Après les attentats de Ouagadougou du 15 janvier, qui ont fait 30 morts, les enquêteurs recherchent toujours trois terroristes présumés, a affirmé mardi Manuel Valls devant les députés. Les autorités burkinabè n'avaient pas encore rendu publique cette information.

Lors de l'attaque vendredi soir dans la capitale du Burkina Faso, "six individus ont ouvert le feu sur le café Cappuccino (...) avant de se réfugier dans l'hôtel Splendid", a relaté le chef du gouvernement français à l'Assemblée. "Des six agresseurs, trois ont été tués et trois sont encore recherchés", a ajouté le Prermier ministre.

>> À lire sur France 24 : "Attentats de Ouagadougou, le point sur l’enquête"

"Je veux exprimer à mon tour ma solidarité avec le Burkina Faso, attaqué, les morts de ce pays et toutes les victimes de ces attentats terroristes", a déclaré le Premier ministre devant l'Assemblée, qui, en début de séance, avait observé une minute de silence en hommage aux victimes. Il a en particulier salué les victimes françaises, Arnaud Cazier, Eddie Touati et Leïla Alaoui, ainsi qu'Antonio Basto, un Portugais vivant depuis longtemps en France.

Manuel Valls a rappelé qu'au total trois attaques, "distinctes mais certainement coordonnées", s'étaient produites vendredi dans ce petit pays d'Afrique de l'Ouest, avec l'attaque de l'escorte d'un préfet dans le nord du pays (deux morts et deux blessés) et l'enlèvement d'un couple d'Australiens "installé dans le pays depuis plus de 40 ans".

Le Premier ministre a rendu hommage aux autorités du Burkina "pour leur réactivité et leur sang-froid". "La jeune démocratie du Burkina Faso a besoin de notre soutien et de notre aide et le président de la République a proposé l'assistance de la France notamment pour le bon déroulement de l'enquête", a-t-il souligné.
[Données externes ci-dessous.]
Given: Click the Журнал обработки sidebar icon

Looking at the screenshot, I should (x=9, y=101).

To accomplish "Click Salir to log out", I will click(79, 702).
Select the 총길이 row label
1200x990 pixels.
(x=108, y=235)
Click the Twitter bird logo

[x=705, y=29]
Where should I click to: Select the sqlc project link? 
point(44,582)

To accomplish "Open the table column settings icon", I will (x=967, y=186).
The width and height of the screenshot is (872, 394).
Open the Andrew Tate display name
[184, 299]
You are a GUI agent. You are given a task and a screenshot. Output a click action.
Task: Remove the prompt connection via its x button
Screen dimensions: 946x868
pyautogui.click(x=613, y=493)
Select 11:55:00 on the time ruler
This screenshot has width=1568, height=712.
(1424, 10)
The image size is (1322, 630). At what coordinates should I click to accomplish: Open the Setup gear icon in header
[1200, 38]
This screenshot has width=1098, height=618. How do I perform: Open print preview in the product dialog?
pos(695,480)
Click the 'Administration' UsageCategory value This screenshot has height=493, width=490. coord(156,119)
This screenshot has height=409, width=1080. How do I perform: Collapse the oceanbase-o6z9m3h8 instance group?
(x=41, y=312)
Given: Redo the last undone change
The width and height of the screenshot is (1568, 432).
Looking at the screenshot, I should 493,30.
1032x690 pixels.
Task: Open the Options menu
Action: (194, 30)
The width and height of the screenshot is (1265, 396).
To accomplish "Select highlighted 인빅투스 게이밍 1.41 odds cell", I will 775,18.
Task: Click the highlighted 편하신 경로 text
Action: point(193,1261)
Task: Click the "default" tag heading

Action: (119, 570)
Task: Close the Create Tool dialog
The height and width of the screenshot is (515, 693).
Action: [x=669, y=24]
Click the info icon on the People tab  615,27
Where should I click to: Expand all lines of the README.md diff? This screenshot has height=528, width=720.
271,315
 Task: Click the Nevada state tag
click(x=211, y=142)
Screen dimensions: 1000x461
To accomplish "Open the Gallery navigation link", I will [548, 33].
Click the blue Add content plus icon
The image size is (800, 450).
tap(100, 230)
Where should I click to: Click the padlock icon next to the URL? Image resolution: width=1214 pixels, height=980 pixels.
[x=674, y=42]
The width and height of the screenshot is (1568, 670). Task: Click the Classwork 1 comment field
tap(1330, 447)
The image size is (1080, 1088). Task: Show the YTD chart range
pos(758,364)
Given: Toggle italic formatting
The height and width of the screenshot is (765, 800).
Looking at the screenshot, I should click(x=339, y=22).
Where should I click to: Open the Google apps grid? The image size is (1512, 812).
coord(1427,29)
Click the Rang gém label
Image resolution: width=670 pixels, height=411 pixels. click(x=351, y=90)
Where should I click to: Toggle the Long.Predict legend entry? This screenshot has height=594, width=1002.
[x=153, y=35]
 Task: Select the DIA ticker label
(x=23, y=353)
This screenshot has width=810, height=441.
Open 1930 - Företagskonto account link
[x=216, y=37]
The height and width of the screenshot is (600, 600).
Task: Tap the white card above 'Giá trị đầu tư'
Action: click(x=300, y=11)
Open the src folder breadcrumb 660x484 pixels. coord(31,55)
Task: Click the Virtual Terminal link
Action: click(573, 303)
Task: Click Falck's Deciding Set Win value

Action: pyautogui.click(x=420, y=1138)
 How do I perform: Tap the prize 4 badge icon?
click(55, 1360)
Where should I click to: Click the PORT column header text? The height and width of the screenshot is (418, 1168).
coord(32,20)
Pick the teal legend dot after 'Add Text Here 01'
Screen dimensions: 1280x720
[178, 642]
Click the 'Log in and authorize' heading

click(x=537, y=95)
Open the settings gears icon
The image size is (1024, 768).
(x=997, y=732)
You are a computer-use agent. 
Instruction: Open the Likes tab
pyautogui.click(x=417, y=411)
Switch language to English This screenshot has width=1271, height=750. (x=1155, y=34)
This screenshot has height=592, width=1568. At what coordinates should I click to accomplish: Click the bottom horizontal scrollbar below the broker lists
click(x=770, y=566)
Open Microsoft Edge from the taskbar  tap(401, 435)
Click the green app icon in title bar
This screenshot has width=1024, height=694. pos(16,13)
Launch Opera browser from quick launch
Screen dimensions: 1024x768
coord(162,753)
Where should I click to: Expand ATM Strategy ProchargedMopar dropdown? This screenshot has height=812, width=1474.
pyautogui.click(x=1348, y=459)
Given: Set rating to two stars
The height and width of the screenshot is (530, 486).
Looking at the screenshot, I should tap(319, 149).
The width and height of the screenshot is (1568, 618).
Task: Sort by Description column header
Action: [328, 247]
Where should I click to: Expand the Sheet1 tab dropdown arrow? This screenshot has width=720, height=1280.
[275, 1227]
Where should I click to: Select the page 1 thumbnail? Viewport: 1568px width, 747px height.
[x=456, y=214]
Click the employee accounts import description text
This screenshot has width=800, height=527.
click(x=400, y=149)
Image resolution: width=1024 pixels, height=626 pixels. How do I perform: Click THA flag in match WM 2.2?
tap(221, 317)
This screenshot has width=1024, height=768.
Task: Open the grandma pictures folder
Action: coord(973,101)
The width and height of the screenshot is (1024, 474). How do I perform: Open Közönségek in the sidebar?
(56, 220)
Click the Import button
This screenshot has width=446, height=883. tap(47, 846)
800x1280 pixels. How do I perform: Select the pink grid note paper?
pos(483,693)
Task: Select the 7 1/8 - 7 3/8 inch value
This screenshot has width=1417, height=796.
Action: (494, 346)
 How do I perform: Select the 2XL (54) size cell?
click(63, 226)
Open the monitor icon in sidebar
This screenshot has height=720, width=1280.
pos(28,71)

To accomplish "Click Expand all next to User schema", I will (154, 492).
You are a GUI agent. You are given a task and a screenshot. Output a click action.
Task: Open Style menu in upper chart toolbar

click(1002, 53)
>> À lire sur France 24 : Face à la montée de l’EI en Afrique, Al-Qaïda montre ses muscles

L'Afrique, cible privilégiée des terroristes

Interrogé par le député socialiste et président du groupe d'amitié parlementaire France-Burkina Faso, François Loncle, le chef du gouvernement a souligné que les démocraties africaines étaient les premières visées par les attentats jihadistes.

"L'Afrique est la cible des actes terroristes, la cible de ces groupes terroristes. Et notamment des pays comme le Burkina Faso, le Mali ou la Tunisie, qui représentent la démocratie, l'apaisement. Et plus que jamais nous devons être aux côtés des Africains, de nos amis africains, qui comme nous vivent ce qu'est le terrorisme, qui comme nous combattent le terrorisme et la barbarie au nom de nos valeurs".

L'attaque, revendiquée par Al-Mourabitoune, un groupe lié à Al-Qaïda au Maghreb islamique (Aqmi), visait l'hôtel Splendid et le Cappuccino, prisés des Occidentaux et des soldats français déployés dans le pays dans le cadre de l'opération Barkhane, qui lutte contre les djihadistes au Sahel.

En novembre, Al-Mourabitoune, dirigé par l'Algérien Mokhtar Belmokhtar, avait déjà revendiqué l'attaque meurtrière de l'hôtel Radisson Blu dans la capitale malienne, Bamako, qui avait fait 20 morts.